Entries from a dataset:
>>>

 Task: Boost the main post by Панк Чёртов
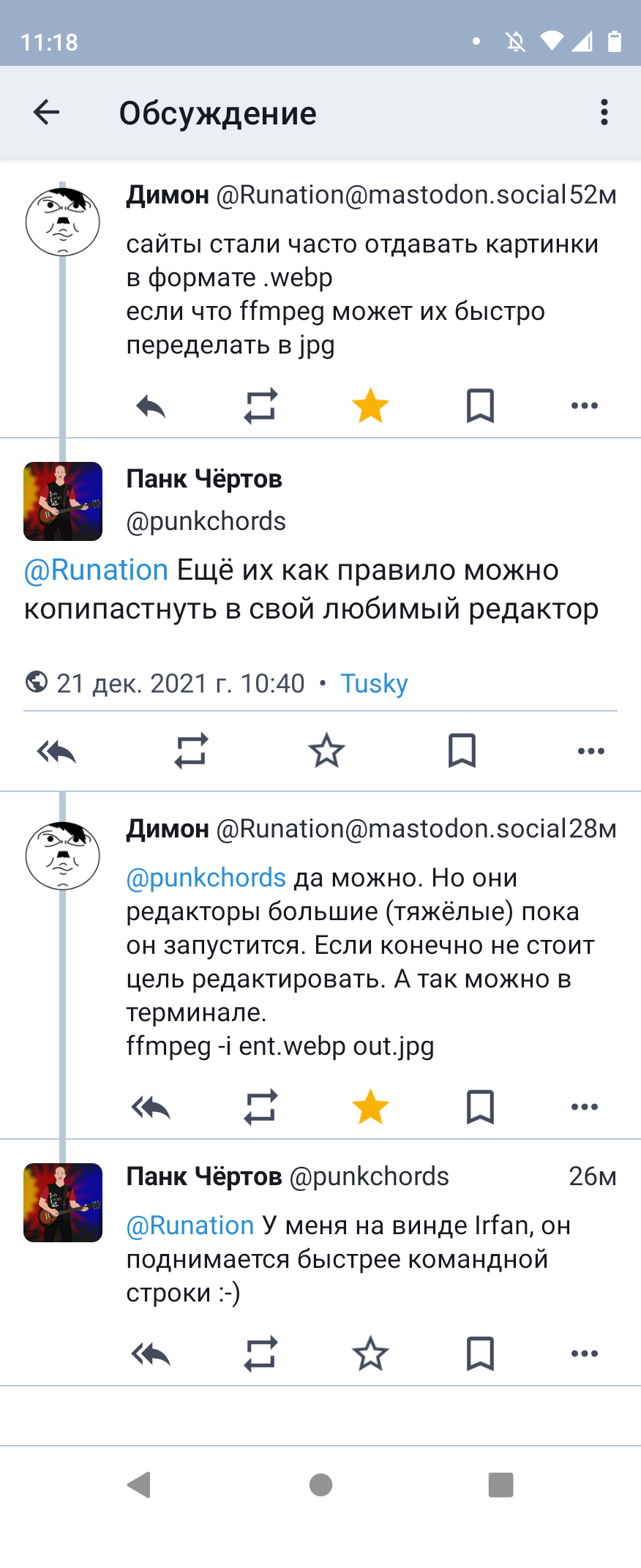192,751
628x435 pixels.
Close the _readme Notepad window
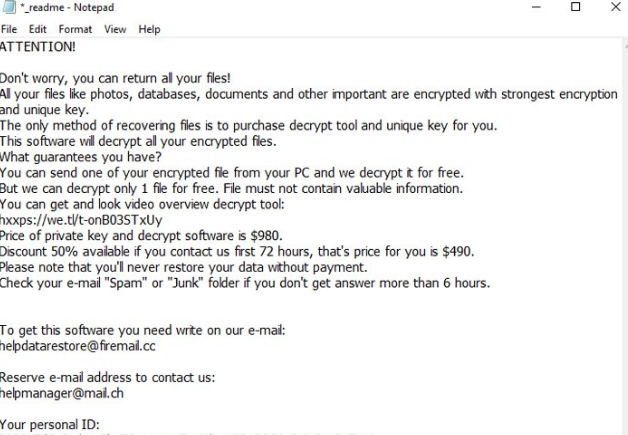pos(613,8)
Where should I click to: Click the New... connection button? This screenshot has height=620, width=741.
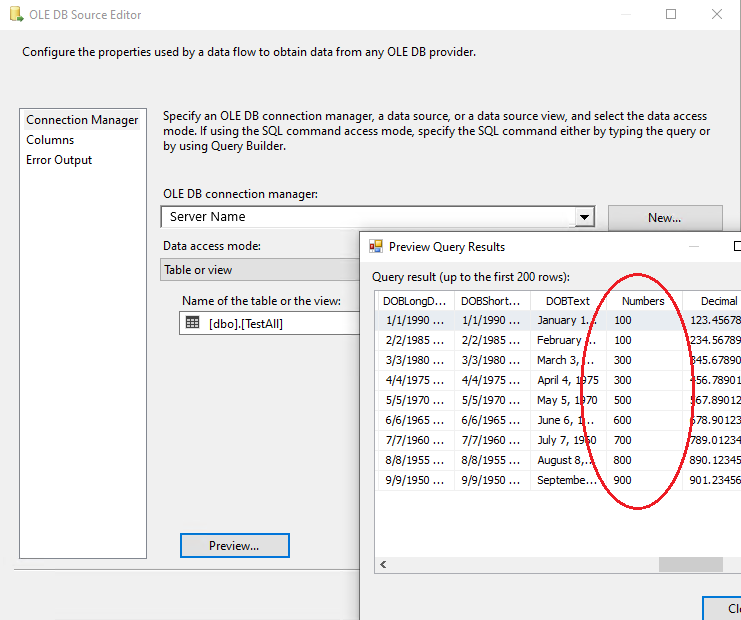click(x=664, y=217)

<<<

# [Direction]
Output every line of the items above as a JSON list of strings, one string per line, with blank lines and the pictures left out.

# [Response to the task]
[
  " Task: Boost the main post by Панк Чёртов",
  "192,751",
  "628x435 pixels.",
  "Close the _readme Notepad window",
  "pos(613,8)",
  "Where should I click to: Click the New... connection button? This screenshot has height=620, width=741.",
  "click(x=664, y=217)"
]